→ Your task
Nothing but the lines from the one containing "Image resolution: width=947" to the end of the records that follow should be transcribed, each exactly, with the pictures left out.
Exercise material Block Start
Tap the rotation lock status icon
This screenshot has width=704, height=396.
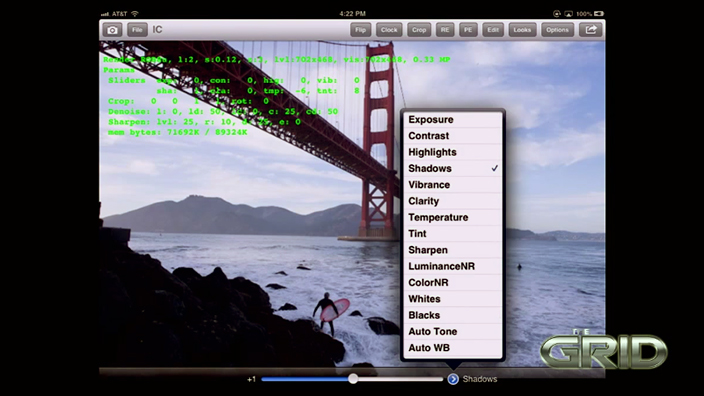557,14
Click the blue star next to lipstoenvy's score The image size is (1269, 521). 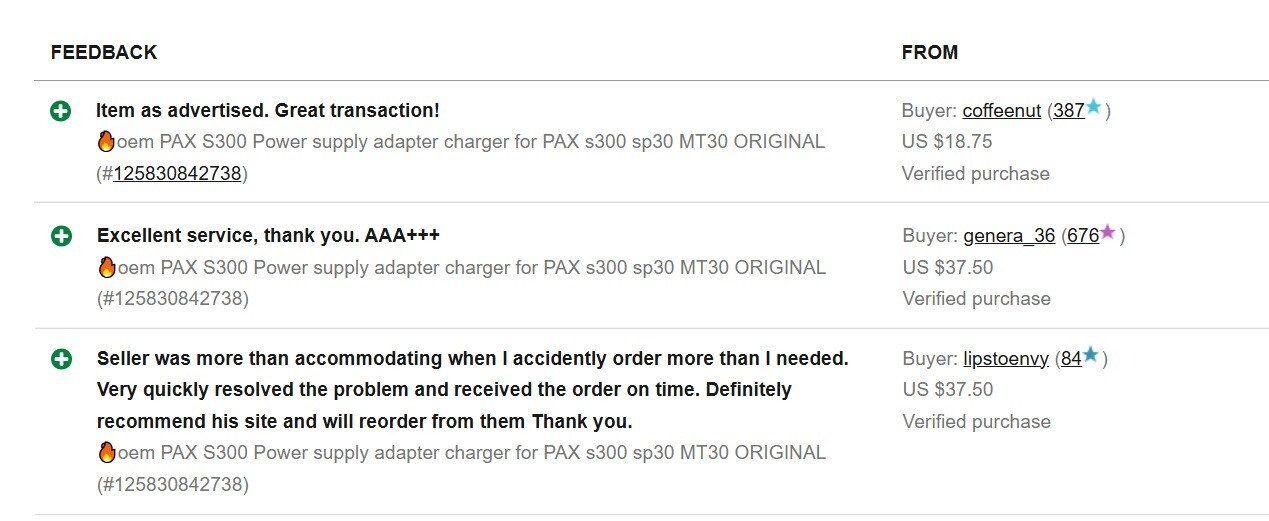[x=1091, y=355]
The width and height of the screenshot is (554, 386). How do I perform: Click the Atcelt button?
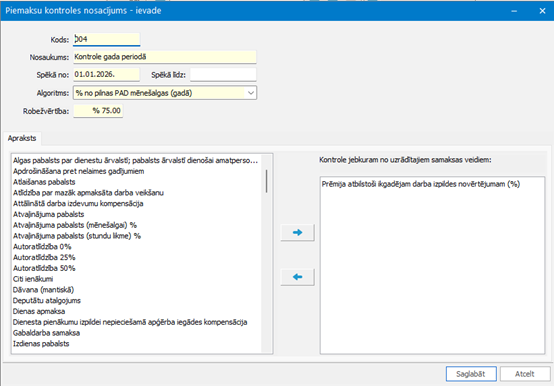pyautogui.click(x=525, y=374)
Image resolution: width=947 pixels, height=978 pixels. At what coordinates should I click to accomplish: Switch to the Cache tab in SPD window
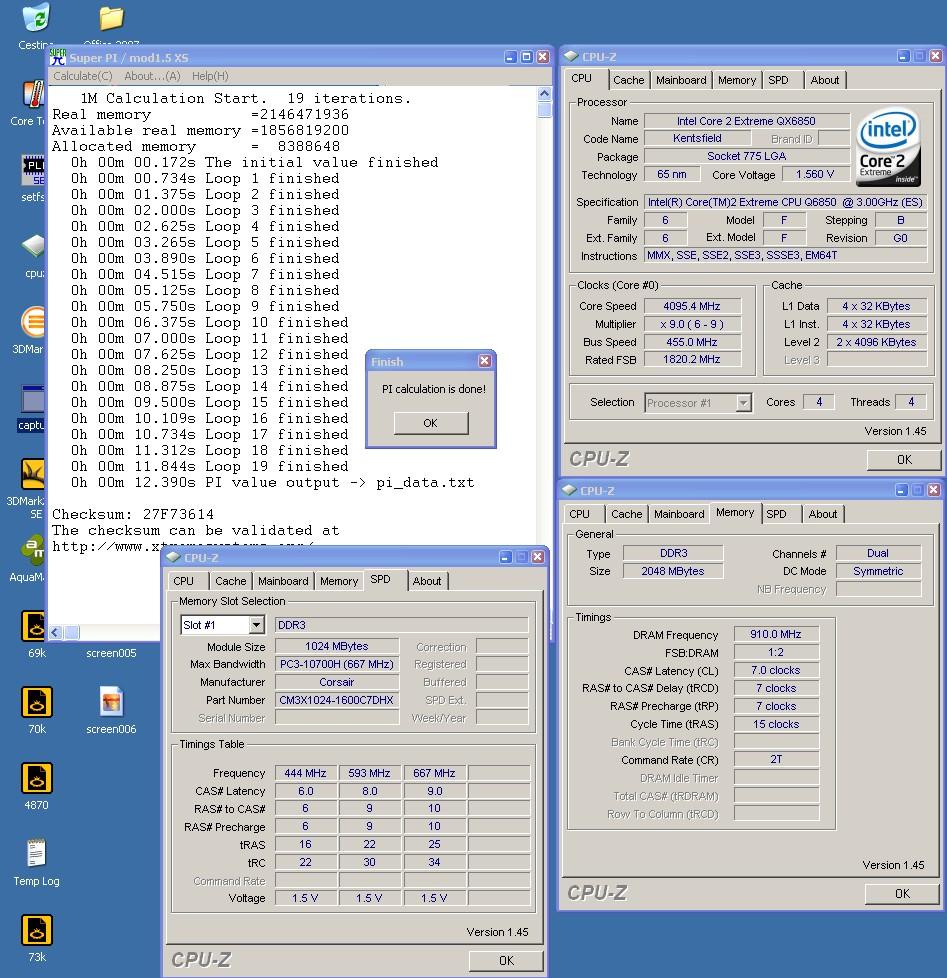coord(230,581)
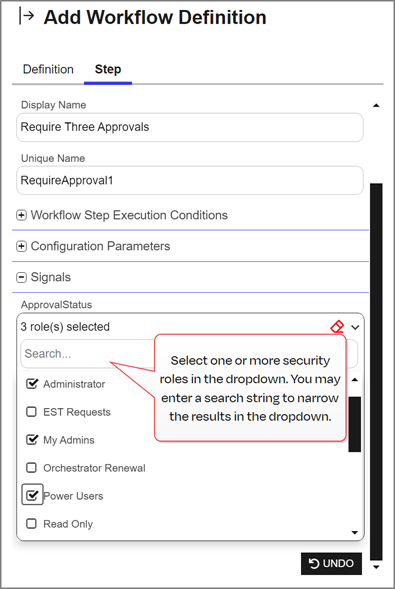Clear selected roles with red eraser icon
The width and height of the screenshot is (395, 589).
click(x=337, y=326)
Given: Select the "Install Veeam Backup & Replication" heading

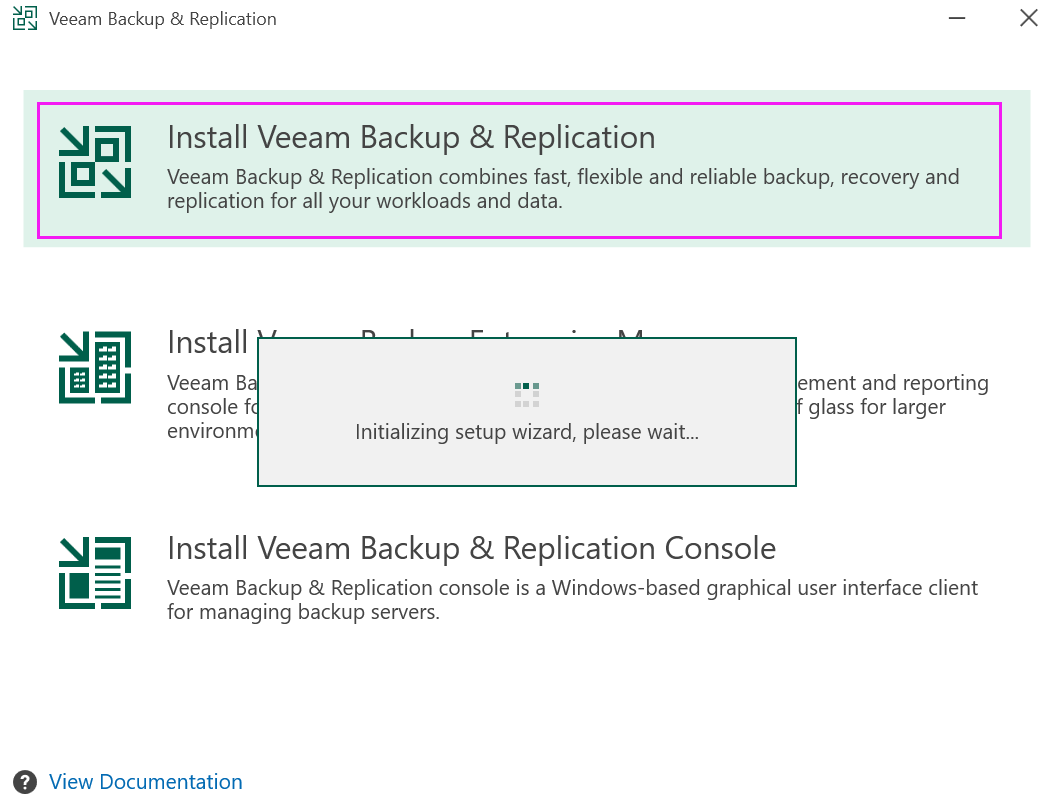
Exercise material Block End
→ Solved problem
Image resolution: width=947 pixels, height=978 pixels. At what coordinates should I click to accomplish: Switch to the Cache tab in SPD window
coord(230,581)
Clear selected roles with red eraser icon
The width and height of the screenshot is (395, 589).
click(x=337, y=326)
Given: Select the "Install Veeam Backup & Replication" heading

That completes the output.